Your instructions: Starting at the line that contains "You are a computer-use agent. 800x640 pixels." and running through the last of the items below, arrange the lines as a Markdown table with the columns "No." and "Line", skipping any blank lines. Leave the pictures out of the table.

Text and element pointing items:

[BEGIN]

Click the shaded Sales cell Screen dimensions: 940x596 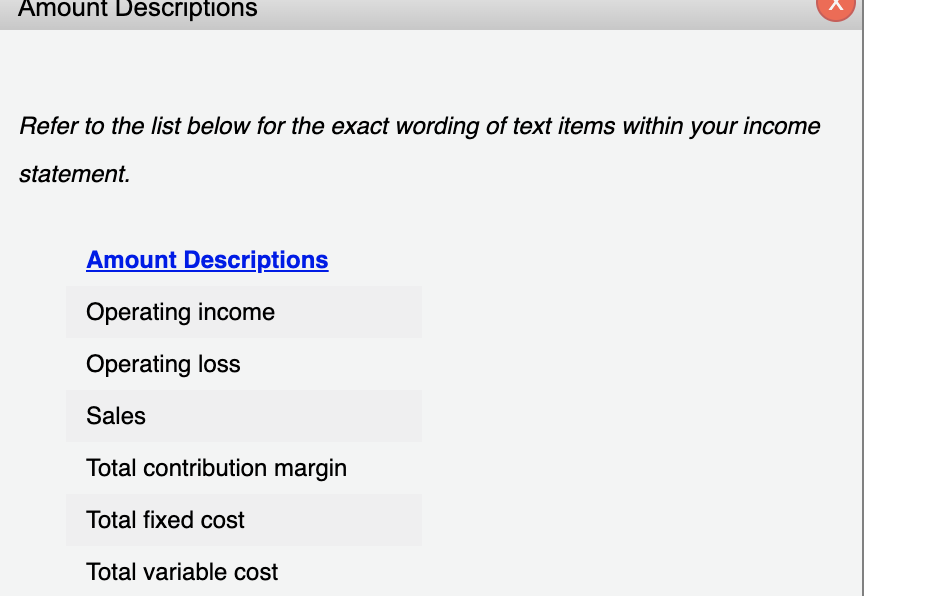pos(243,416)
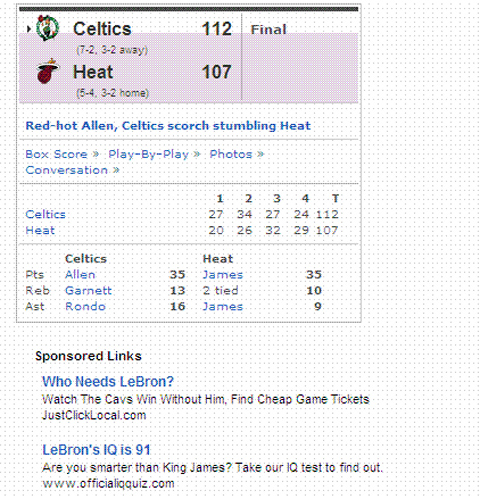The width and height of the screenshot is (480, 499).
Task: Open the Red-hot Allen headline article
Action: pos(168,126)
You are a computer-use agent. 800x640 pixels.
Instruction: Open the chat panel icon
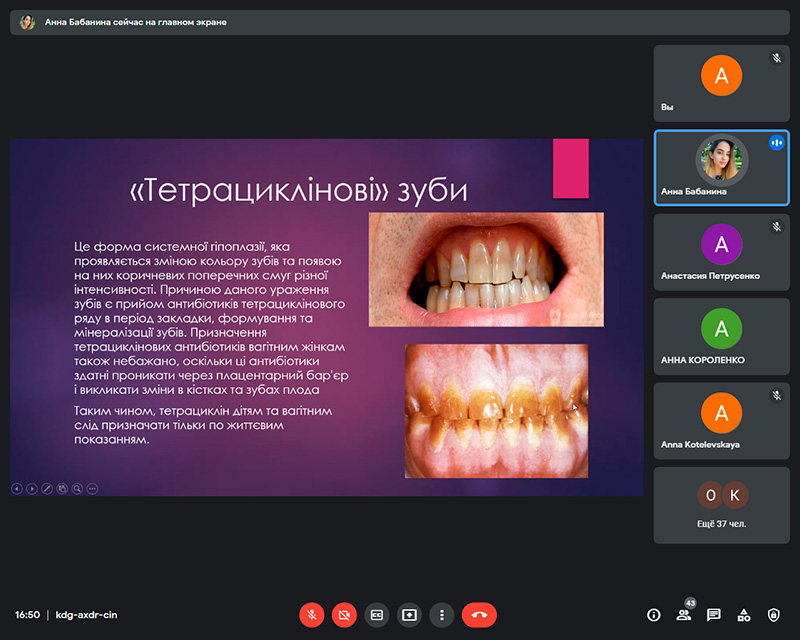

[END]

Answer for this exercise:
| No. | Line |
|---|---|
| 1 | You are a computer-use agent. 800x640 pixels. |
| 2 | Instruction: Open the chat panel icon |